**WHAT YOU WILL DO:** Except for the pictures, retype the records that follow exactly.

**Saved data entries:**
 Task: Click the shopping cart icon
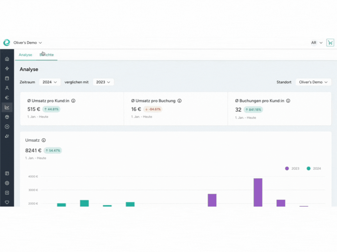pyautogui.click(x=330, y=43)
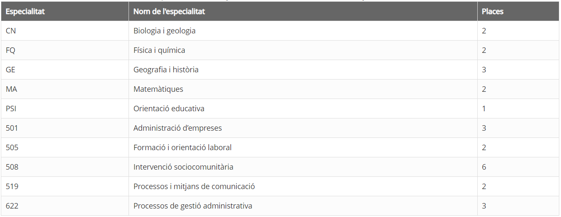Select the Biologia i geologia cell
This screenshot has width=561, height=217.
tap(303, 31)
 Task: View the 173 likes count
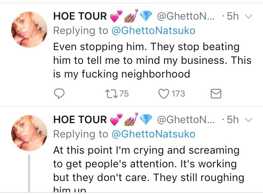(x=178, y=94)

**YOUR SOLUTION:**
 Task: Click the shopping cart icon
pyautogui.click(x=330, y=43)
Select the Biologia i geologia cell
This screenshot has width=561, height=217.
tap(303, 31)
 Task: View the 173 likes count
(x=178, y=94)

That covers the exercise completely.